• **Study questions**
a) Translate this sentence from the t-Test Calculator text into Spanish: "Complement numerical output with diagnostic plots where possible."
b) Reproduce the t-Test Calculator text from "3. Choose the" up to and including "(6th ed.). Wiley.".
c) According to the t-Test Calculator text, within what range must a custom α lie?

🧪 t-Test Calculator

Run one-sample, two-sample (pooled or Welch), and paired t-tests. Enter your summary statistics (or paired datasets), choose the alternative hypothesis, and get the test statistic, degrees of freedom, p-value, effect size, and plain-language conclusions.

1. Select t-Test Type

Tail Direction

Significance Level (α)

Custom α must lie between 0.001 and 0.25.

2. Provide Sample Information

Formula Reference

One-sample

\\[ t = \dfrac{\bar{x} - \mu_0}{s / \sqrt{n}}, \qquad \text{df} = n - 1 \\]

Pooled two-sample

\\[ t = \dfrac{(\bar{x}_1 - \bar{x}_2) - \Delta_0}{s_p \sqrt{\tfrac{1}{n_1} + \tfrac{1}{n_2}}}, \quad s_p^2 = \dfrac{(n_1 - 1)s_1^2 + (n_2 - 1)s_2^2}{n_1 + n_2 - 2} \\]

Welch two-sample

\\[ t = \dfrac{(\bar{x}_1 - \bar{x}_2) - \Delta_0}{\sqrt{\tfrac{s_1^2}{n_1} + \tfrac{s_2^2}{n_2}}}, \quad \nu = \dfrac{(s_1^2/n_1 + s_2^2/n_2)^2}{\tfrac{(s_1^2/n_1)^2}{n_1 - 1} + \tfrac{(s_2^2/n_2)^2}{n_2 - 1}} \\]

Paired

\\[ t = \dfrac{\bar{d} - \mu_d}{s_d / \sqrt{n}}, \qquad \text{df} = n - 1 \\]

How to Use This Calculator

  1. Select the t-test that matches your design (one sample, two independent samples, or paired observations).
  2. Enter the summary statistics (or paste paired raw data) requested for that test.
  3. Choose the alternative hypothesis direction and significance level \\(\alpha\\).
  4. Click “Run t-Test” to compute the test statistic, degrees of freedom, p-value, and effect size.
  5. Use the decision panel and step-by-step notes to interpret and report the result confidently.

References

  • Gossett, W. S. (1908). “The probable error of a mean.” Biometrika, 6(1), 1–25.
  • Montgomery, D. C., & Runger, G. C. (2014). Applied Statistics and Probability for Engineers (6th ed.). Wiley.
  • Casella, G., & Berger, R. L. (2002). Statistical Inference (2nd ed.). Duxbury.
  • Welch, B. L. (1947). “The generalization of Student's problem when several different population variances are involved.” Biometrika, 34(1-2), 28–35.

Disclaimer

Verify assumptions (independent observations, approximate normality for small samples, variance equality for the pooled test) before relying on these inferences. Complement numerical output with diagnostic plots where possible.

• **Records from a data source**
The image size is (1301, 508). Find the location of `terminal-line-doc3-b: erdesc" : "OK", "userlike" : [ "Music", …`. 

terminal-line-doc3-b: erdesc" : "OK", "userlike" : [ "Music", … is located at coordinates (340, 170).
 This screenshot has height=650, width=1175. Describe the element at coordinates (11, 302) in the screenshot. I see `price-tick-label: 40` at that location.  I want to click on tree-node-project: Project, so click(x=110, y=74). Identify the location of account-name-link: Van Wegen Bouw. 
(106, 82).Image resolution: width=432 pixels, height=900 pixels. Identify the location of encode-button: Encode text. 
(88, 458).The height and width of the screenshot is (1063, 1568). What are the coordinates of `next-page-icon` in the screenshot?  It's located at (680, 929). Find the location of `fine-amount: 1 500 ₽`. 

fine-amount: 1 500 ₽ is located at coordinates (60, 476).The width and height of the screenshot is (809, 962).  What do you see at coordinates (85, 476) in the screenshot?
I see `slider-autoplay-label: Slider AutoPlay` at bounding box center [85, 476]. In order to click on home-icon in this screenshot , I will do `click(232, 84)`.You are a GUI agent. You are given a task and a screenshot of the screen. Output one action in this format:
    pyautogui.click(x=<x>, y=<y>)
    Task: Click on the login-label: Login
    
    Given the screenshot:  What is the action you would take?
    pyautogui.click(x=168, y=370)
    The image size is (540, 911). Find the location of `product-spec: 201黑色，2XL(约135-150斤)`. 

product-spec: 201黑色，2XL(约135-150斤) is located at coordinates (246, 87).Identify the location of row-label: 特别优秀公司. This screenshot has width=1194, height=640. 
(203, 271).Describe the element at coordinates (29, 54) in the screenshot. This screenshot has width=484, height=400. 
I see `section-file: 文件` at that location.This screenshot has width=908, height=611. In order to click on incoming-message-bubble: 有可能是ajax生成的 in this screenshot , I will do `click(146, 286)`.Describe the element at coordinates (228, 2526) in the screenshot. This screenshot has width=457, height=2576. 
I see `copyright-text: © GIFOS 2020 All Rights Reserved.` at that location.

• **Your responses**
a) Complemente los resultados numéricos con gráficos de diagnóstico siempre que sea posible.

b)
3. Choose the alternative hypothesis direction and significance level \\(\alpha\\).
  4. Click “Run t-Test” to compute the test statistic, degrees of freedom, p-value, and effect size.
  5. Use the decision panel and step-by-step notes to interpret and report the result confidently.

References

  • Gossett, W. S. (1908). “The probable error of a mean.” Biometrika, 6(1), 1–25.
  • Montgomery, D. C., & Runger, G. C. (2014). Applied Statistics and Probability for Engineers (6th ed.). Wiley.

c) Between 0.001 and 0.25.